La voz ´folletín´ me trae el olor rancio y la imagen ratonada de un género literario que dio solaz y alimentó la imaginación de millones de lectores ociosos y amigos de la fantasía que, en lujosos salones y aposentos humildes, se embebían en las historias por entregas publicadas como recortable en los periódicos. Historias comunes reflejo del bien y el mal, con amores imposibles, odios y reconciliaciones inverosímiles, situaciones truculentas y desgracias sin cuento, orientadas fatalmente a un final feliz; o relatos de sucesos legendarios, de tonos lejanos y sombríos, poblados por personajes y acciones fuera de lo común.

La historia interminable de tales relatos por entregas y lo desmesurado de sus peripecias, publicadas en las páginas del periódico o en folletos independientes, para finalmente ser recogidos en gruesos tomos, les mereció el nombre aumentado de ´folletones´, escritos por folletinistas de renombre.

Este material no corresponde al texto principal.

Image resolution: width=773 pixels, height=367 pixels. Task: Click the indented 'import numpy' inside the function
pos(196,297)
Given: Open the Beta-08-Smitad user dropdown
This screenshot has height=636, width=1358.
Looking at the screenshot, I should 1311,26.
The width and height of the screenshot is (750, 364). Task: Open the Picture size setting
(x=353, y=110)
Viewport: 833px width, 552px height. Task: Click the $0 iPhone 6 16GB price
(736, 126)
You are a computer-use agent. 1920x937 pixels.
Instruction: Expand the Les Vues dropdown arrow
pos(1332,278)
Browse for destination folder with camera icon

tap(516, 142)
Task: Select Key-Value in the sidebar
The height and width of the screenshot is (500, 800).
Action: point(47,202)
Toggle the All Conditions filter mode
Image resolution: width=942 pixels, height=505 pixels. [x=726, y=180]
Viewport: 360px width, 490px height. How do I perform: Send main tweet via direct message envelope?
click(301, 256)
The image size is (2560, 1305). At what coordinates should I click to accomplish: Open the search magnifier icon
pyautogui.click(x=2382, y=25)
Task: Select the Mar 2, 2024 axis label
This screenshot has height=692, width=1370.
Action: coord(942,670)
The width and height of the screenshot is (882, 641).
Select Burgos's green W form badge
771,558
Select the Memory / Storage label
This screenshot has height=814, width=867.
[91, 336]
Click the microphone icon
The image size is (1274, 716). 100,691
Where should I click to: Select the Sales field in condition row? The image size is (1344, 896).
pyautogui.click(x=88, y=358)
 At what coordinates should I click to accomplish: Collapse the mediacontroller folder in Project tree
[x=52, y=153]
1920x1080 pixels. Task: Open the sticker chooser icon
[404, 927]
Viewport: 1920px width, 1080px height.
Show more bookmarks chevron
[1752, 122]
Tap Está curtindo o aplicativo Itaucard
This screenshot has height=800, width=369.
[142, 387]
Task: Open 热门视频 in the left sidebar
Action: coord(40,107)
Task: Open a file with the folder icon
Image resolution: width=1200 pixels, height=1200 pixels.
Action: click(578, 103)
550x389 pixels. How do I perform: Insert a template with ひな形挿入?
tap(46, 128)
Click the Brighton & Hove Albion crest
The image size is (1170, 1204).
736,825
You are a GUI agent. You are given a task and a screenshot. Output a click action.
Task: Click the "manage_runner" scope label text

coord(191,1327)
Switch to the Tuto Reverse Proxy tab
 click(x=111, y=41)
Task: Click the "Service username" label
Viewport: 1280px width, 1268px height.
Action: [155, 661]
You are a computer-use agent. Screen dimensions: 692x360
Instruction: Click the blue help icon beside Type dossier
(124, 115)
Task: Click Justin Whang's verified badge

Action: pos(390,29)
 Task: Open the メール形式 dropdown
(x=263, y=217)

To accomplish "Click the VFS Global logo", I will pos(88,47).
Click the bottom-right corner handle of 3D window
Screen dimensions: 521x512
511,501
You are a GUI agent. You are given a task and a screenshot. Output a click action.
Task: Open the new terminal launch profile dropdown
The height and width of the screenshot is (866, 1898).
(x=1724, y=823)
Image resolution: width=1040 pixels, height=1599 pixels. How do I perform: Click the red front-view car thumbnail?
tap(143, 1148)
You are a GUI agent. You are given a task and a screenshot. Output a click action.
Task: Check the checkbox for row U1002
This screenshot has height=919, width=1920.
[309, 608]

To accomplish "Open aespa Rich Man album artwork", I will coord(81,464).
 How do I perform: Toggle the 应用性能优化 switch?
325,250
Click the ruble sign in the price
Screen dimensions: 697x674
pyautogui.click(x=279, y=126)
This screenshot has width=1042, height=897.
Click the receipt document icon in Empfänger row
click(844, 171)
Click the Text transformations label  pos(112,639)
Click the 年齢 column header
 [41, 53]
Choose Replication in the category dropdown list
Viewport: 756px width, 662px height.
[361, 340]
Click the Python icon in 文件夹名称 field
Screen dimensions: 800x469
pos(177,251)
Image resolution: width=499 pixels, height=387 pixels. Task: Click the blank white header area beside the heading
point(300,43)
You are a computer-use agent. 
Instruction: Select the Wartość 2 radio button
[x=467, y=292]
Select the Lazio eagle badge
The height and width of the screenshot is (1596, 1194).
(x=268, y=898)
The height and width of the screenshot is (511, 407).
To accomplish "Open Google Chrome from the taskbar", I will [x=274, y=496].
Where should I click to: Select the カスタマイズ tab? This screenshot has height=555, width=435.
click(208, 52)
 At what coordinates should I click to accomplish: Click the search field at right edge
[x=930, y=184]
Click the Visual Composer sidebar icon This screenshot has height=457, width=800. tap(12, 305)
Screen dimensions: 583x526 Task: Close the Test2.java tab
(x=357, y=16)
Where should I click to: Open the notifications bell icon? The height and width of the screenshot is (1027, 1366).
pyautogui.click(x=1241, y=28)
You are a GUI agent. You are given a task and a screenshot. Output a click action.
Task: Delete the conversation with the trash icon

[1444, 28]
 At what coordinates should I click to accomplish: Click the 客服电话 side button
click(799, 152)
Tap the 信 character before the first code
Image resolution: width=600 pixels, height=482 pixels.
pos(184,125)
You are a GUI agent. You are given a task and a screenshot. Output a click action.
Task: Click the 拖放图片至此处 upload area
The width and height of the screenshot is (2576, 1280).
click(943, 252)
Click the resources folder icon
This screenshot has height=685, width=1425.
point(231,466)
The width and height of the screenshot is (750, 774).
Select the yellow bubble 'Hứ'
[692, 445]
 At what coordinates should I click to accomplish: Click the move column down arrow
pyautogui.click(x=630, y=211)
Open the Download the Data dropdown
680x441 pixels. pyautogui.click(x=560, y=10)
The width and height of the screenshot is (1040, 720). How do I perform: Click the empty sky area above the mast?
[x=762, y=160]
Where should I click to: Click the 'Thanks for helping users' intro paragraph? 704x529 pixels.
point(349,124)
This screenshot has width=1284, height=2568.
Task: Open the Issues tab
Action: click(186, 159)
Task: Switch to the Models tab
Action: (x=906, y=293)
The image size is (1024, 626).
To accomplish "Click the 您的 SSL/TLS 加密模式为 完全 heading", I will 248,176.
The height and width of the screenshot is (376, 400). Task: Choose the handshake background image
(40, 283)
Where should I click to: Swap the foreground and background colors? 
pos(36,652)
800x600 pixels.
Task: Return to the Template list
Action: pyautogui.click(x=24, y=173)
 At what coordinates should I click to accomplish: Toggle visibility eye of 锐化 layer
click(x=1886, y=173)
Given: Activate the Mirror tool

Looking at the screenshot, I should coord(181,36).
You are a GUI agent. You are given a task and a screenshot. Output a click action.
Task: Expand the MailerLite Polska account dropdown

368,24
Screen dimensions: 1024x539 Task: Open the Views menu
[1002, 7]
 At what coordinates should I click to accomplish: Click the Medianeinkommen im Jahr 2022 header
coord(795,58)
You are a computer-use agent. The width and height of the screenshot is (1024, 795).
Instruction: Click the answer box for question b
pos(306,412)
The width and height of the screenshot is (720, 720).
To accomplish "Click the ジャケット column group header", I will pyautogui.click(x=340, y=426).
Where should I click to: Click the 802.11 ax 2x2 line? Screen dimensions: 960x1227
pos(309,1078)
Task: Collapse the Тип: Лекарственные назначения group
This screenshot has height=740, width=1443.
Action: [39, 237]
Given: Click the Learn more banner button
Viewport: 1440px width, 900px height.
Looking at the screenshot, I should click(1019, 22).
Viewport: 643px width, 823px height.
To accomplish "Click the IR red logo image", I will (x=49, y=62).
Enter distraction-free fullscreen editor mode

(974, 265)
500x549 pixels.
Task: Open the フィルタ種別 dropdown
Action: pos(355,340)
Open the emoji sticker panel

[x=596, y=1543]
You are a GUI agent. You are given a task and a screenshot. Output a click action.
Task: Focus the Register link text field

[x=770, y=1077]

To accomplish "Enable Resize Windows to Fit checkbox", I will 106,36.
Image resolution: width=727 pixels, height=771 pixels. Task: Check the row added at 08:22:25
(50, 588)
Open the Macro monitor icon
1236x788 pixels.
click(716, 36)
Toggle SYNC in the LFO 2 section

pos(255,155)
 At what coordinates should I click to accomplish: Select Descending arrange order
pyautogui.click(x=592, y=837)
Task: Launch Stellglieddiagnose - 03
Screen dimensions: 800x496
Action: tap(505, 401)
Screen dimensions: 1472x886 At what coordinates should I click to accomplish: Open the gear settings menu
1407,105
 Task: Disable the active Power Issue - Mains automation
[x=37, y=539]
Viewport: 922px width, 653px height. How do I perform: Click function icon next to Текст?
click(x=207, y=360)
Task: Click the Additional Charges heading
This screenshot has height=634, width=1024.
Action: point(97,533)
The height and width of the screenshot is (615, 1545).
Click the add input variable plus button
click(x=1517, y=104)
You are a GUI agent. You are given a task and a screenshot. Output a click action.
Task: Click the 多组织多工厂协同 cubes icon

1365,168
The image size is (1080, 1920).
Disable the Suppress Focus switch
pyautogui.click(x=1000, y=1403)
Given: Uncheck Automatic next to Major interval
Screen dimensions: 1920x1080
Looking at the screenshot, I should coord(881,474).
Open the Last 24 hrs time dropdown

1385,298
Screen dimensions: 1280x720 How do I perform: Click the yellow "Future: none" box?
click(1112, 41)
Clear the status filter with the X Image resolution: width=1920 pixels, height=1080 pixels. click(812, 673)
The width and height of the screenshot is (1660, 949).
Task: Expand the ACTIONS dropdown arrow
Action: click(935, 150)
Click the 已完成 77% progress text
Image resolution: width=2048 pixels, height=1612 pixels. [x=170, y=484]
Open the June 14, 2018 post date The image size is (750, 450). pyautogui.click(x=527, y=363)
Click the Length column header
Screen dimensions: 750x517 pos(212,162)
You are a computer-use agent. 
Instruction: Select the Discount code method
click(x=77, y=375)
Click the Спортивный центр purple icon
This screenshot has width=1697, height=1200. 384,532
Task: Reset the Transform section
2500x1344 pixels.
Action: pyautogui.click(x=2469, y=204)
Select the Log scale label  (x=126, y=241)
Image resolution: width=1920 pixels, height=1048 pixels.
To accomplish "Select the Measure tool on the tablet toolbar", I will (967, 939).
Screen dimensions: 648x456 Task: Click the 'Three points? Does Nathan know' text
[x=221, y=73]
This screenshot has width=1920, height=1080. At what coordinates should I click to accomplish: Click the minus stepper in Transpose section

Y su éxito popular fue tanto, que dio lugar a la extensa galaxia de lo folletinesco, que calificaba no sólo a lo propio de los folletines, sino a cualquier otra obra literaria o situación real que reflejara emociones y sucesos edulcorados o poco verosímiles.

Este folletín novelero emigró luego a los seriales de la radio, que entretuvieron las mañanas y las tardes de tantas familias pendientes de Ama Rosa, Simplemente María, Lucecita y otras mil historias de Guillermo Sautier Casaseca, Doroteo Martí o Rafael Barón.

Pero, poco a poco, el folletín hablado o escrito fue languideciendo hasta convertirse en un vago recuerdo para los mayores y en una palabra arrinconada en el diccionario. Y su traslado a la televisión con los mismos tonos melodramáticos le arrebató el nombre definitivamente, suplantado por la imagen alargada y sinuosa del reptil elevado a la categoría de ´culebrón´.